OSDev.org

Posted: **Sat Jan 09, 2016 9:30 am**

Hello everyone,

I wrote a mini OS that runs in protected mode and uses hardware-based task switching using TSS (user tasks run in ring 3).
It's very basic and only runs a single task at a time.
I'm now trying to use floating point code in my user apps.
I use the code below to initialize the FPU (from Brendan's post here: http://forum.osdev.org/viewtopic.php?f=1&t=21813):

Code: Select all

; return 1 if successfully initialized or 0 if no FPU is present
; int fpu_init()
fpu_init:
		mov    eax,cr0            ; eax = CR0
		and    al,~6              ; clear the EM and MP flags (just in case)
		mov    cr0,eax            ; set CR0
		fninit                    ; reset FPU status word
		mov    word [temp],0x5A5A ; make sure temporary word is non-zero
		fnstsw [temp]             ; save the FPU status word in the temp word
		cmp    word [temp],0      ; was the correct status written to the temp word?
		jne    .noFPU             ; no, no FPU present
		fnstcw [temp]             ; save the FPU control word in the temp word
		mov    ax,[temp]          ; ax = saved FPU control word
		and    ax,0x103F          ; ax = bits to examine
		cmp    ax,0x003F          ; are the bits to examine correct?
		jne    .noFPU             ; no, no FPU present
		mov    eax,1
		ret

.noFPU: mov    eax,0
		ret

temp dw 0

The FPU is initialized by the kernel early in the initialization stage.
Later, when I switch to a task that has FPU code, I get a "No math coprocessor" exception.
Does anyone have an idea why?

Thanks in advance for your help.

Posted: **Sat Jan 09, 2016 9:49 am**

Does your debugging show that the EM bit is still clear when the exception happens?

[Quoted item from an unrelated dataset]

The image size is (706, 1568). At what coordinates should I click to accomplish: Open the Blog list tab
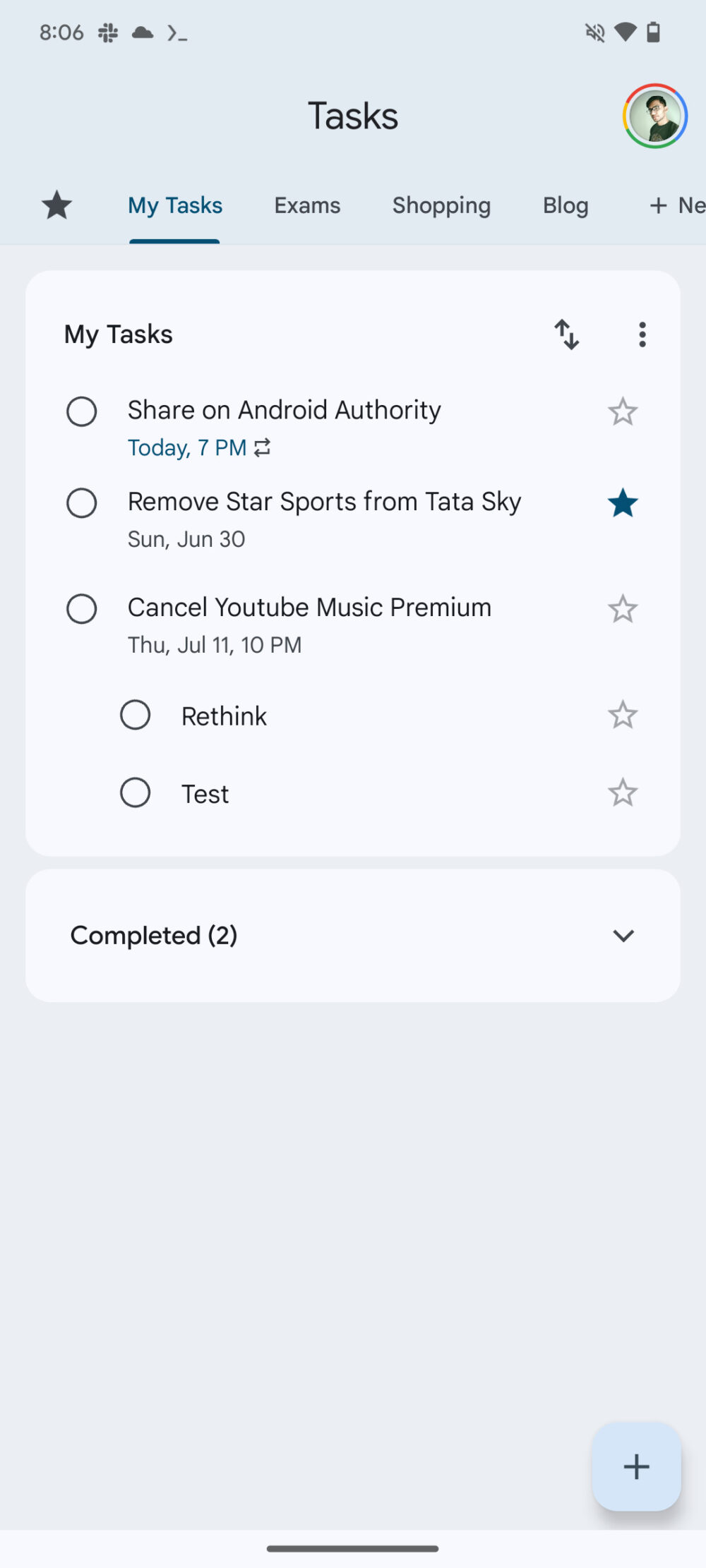click(x=566, y=205)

Posted: **Sat Jan 09, 2016 10:58 am**

The value of CR0 is 60000019, so yes the EM bit (bit 2) is at zero.

Posted: **Sat Jan 09, 2016 11:03 am**

You may have the CR0.TS bit set. Read about how it works in conjunction with FPU and TSS-based task switching.

Posted: **Sat Jan 09, 2016 2:20 pm**

It appears that you do have the TS bit set, which will cause an exception:

The TS bit of CR0 helps to determine when the context of the coprocessor does not match that of the task being executed by the 80386 CPU. The 80386 sets TS each time it performs a task switch (whether triggered by software or by hardware interrupt). If, when interpreting one of the ESC instructions, the CPU finds TS already set, it causes exception 7.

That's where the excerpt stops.